#### Görev A:
Geçmiş ve gelecek üzerine olan metne göre geçmiş, gelecek için kurduğumuz hayallerimizin ve umutlarımızın nesidir?

#### Metin parçası:

Geçmişin İzinden Geleceğin Kalbine

“Geçmişe bir bak uzun ve dikkatlice. Hani daha bugün gibiydi onu yaşarken. Dün oluverip kalıverdi, yolun görünmeyen kısmında. Şimdi gözlerini yavaşça kapat, hâlâ açık aslında gözlerin sadece alışılagelmiş bir dünyadan başka bir dünyaya bakıyorsun artık.” dedi, kendini aynalardan daha iyi gösteren yüzlere aşina olan adam.

Doğruya ulaşmak hedefiyle yanlış yapmaya alışmış olan ellerin, doğruyu ezberlemesi kaçınılmaz ise geçmişin parçalarından elde edilen hamurdan pekâlâ gelecek için bir nasihat ortaya çıkarabilir insan kendine.

‘Doğrular ve Yanlışlar’ ve her ikisinin de anlamlı olabilmesi için kişinin kendi yolculuğunun farkına varması gerekmez mi?.. Geçmişin daha çok yanılmalar ve yapılan yanlışlarla anılıyor olması onu karanlık veya istenmeyen yapmaz. Geçmiş, gelecek için inşa ettiğimiz hayallerimizin, umutlarımızın antrenman sahasıdır. Hangi geçmişin gelecek olandan daha hayırlı olabileceğini bilemeyeceğimiz gibi, gelecek olanın da geçmişi aratabileceğini bilemeyiz. Bu yüzden geçmiş ile gelecek kavramlarını tasavvur etmekle birlikte, aslolan ‘şimdi’ yi yani bugünü merkeze almamız gerekir. Bugün yoksa yani iz bırakmıyorsa ömrümüzün kayıt defterine, ne geriye dönüp bakabiliriz ne de ufka bakıp sırdaş edinebiliriz yarınları. Bugün, inşası devam eden geçmiş ve imkânı diri tutan geleceğin kendisidir.

Geçmişe özlem veya geleceğe dair umutlar kalbî olmadıkça, bizi yarı yolda bırakan hüsranlara kapı aralaması pek muhtemel olacaktır. Günümüz insanı hayatı öyle hızlı yaşıyor ki, geçmiş ve gelecek bir kenara en çok ıskaladığımız şey bugün! Yaşanan ânın içinde aramak yerine, güzel olanı geçmiş veya gelecekte aramanın yorgunluğu da buna dâhil olsa gerek.

#### Verilen malzeme:
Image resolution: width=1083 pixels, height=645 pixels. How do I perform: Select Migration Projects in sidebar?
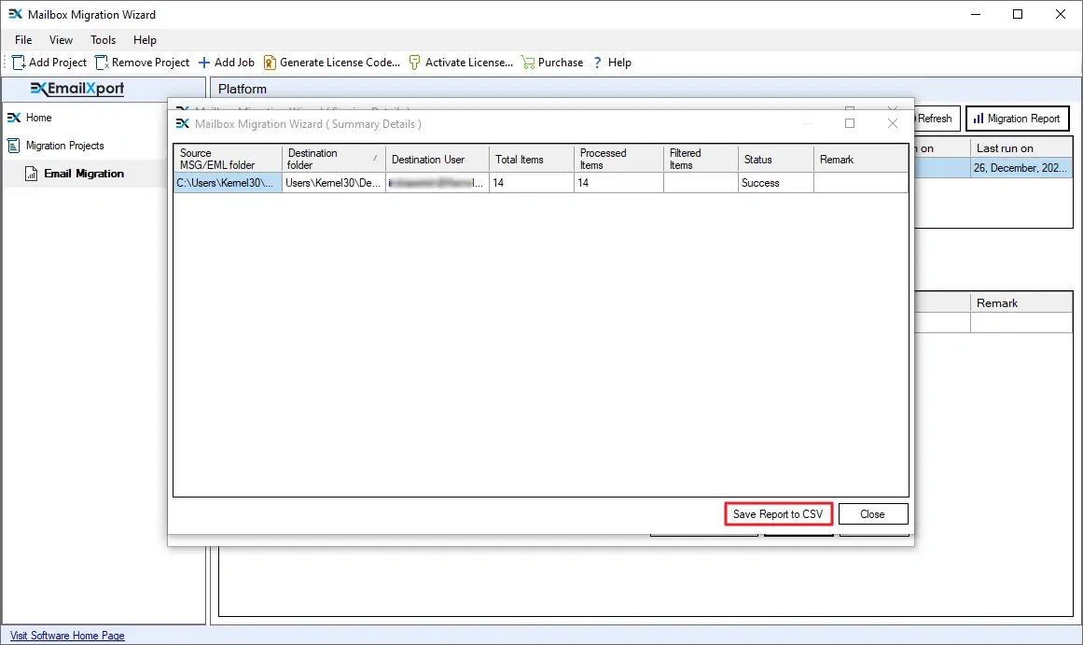(x=64, y=146)
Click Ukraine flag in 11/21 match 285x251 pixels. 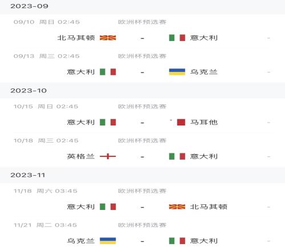click(108, 241)
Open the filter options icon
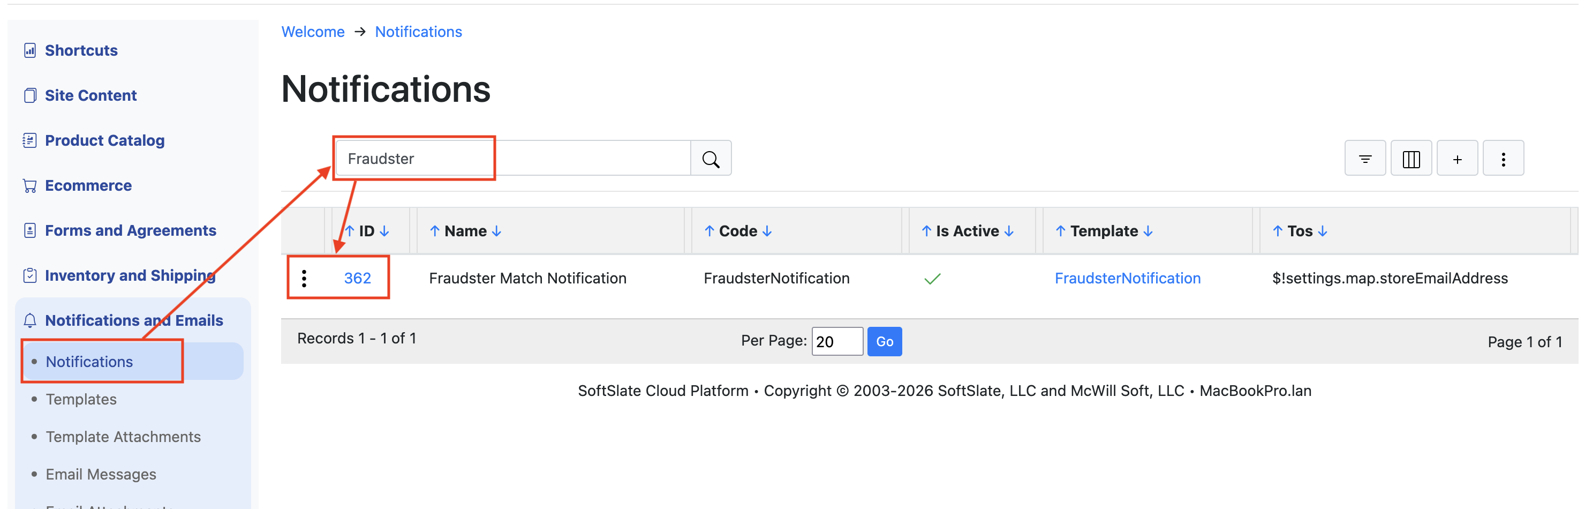1585x509 pixels. tap(1364, 159)
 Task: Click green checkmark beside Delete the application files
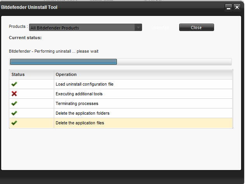14,123
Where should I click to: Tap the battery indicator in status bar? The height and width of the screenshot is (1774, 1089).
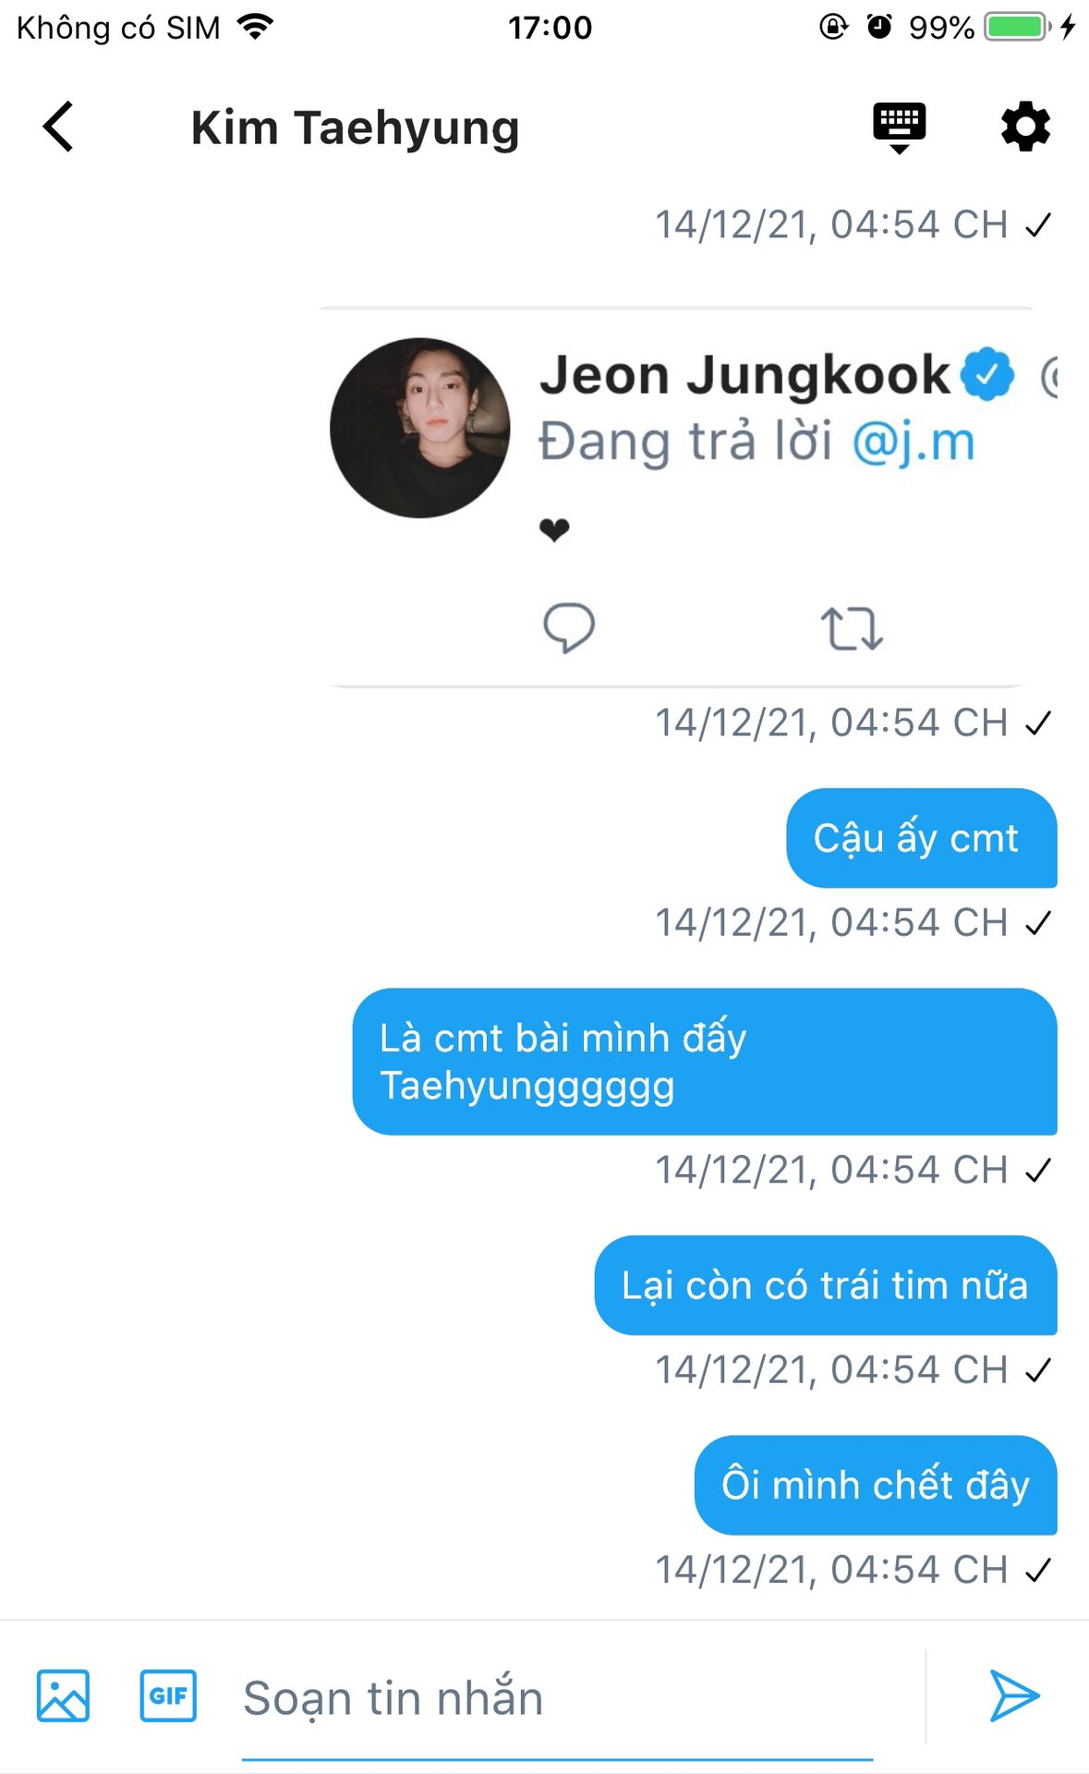(1016, 27)
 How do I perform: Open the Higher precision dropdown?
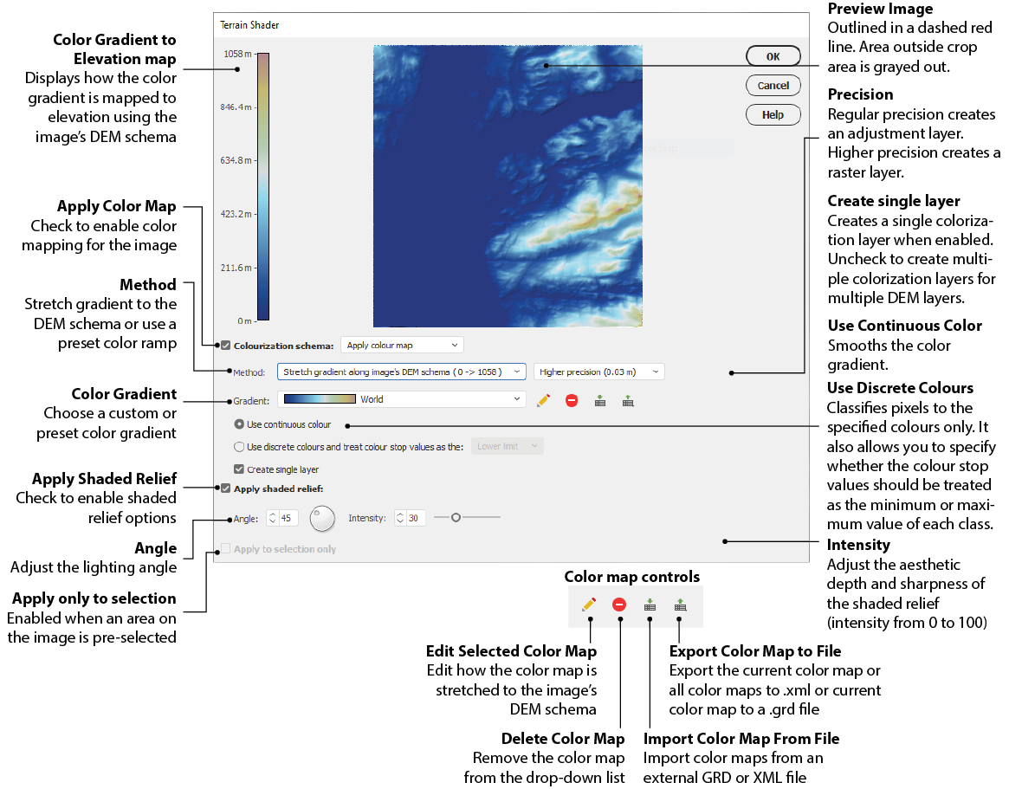click(x=598, y=372)
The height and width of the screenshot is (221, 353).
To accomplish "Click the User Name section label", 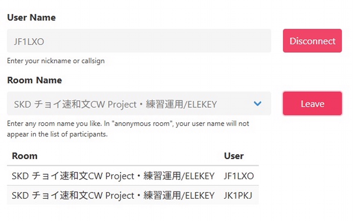I will 31,17.
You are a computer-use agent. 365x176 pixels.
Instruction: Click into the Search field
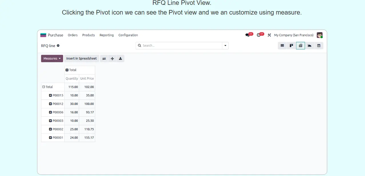(180, 46)
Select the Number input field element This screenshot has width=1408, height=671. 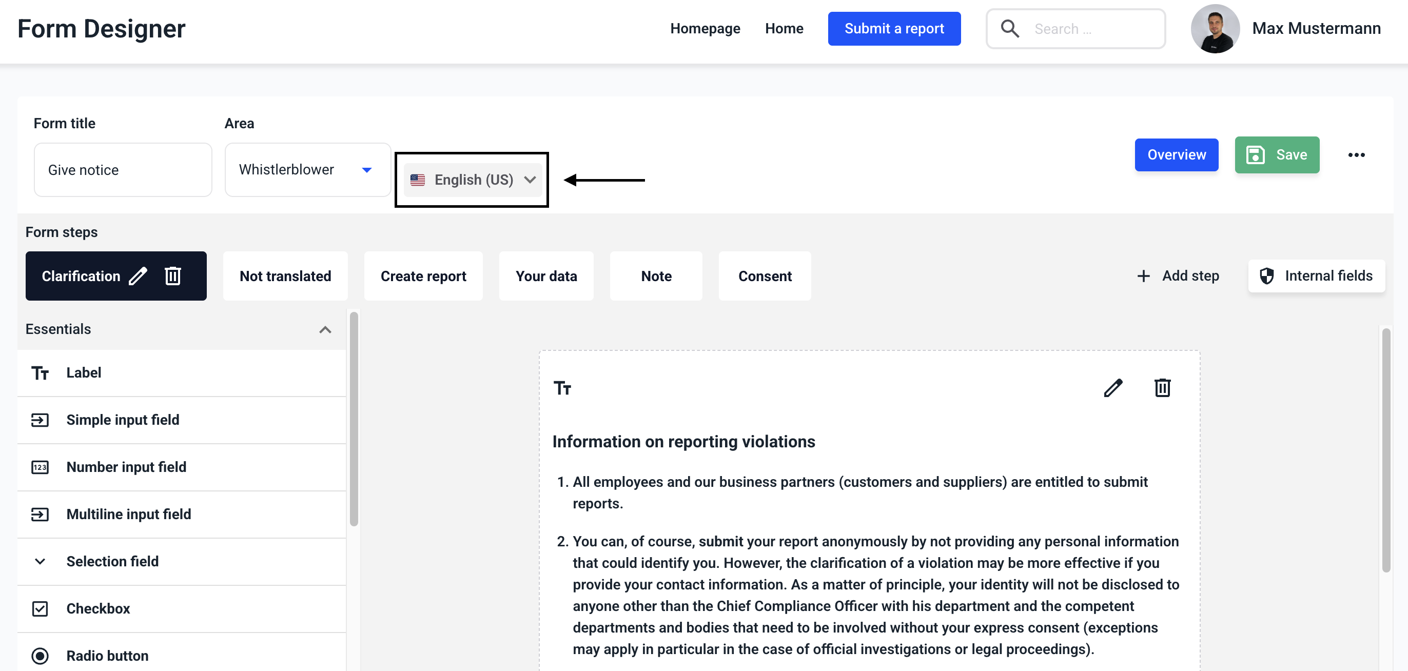coord(126,467)
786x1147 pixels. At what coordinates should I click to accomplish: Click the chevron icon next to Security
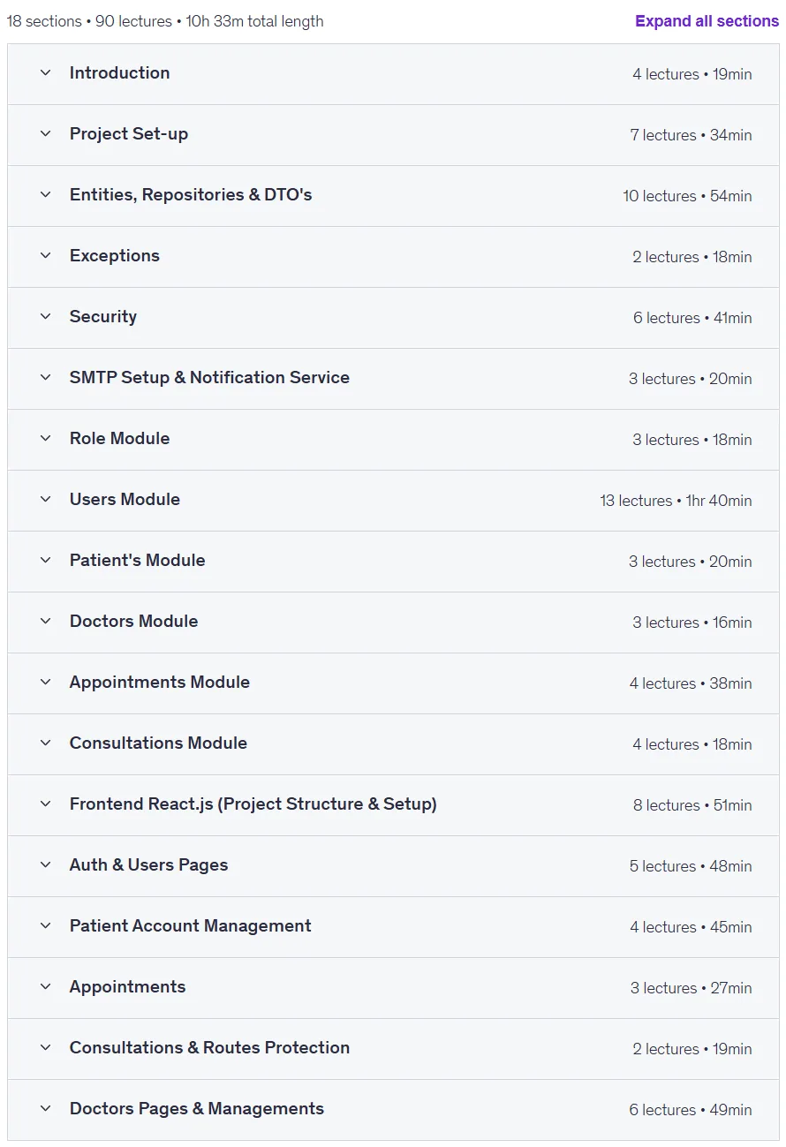(x=46, y=316)
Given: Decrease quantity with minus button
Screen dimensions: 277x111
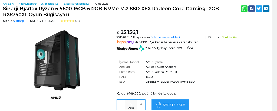Looking at the screenshot, I should [x=121, y=105].
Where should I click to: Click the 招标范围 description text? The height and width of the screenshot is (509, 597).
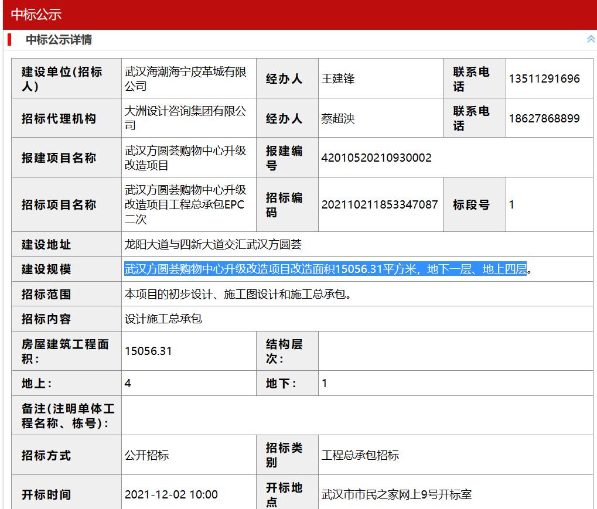(238, 294)
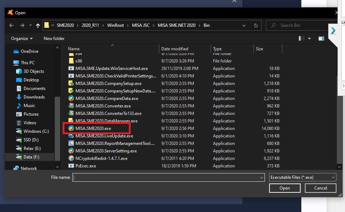Image resolution: width=345 pixels, height=212 pixels.
Task: Select the NCryptokiRedist-1.4.7.1.exe icon
Action: coord(71,158)
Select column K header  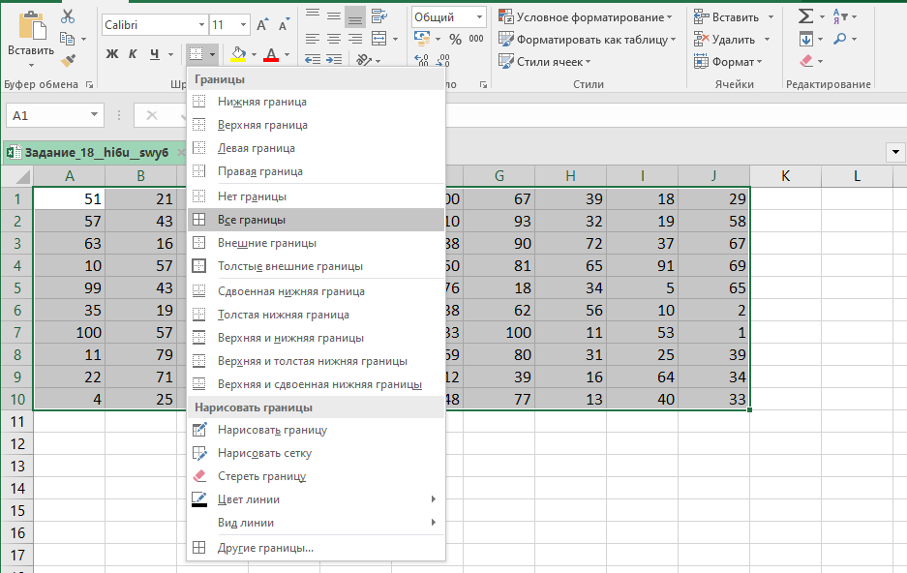pyautogui.click(x=785, y=175)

#### Görev B:
Girdilerde "Where" kelimesini içeren satırları sayın ve yalnızca sayıyı verin.

#### Son cevap A:
Antrenman sahasıdır.

#### Son cevap B:
2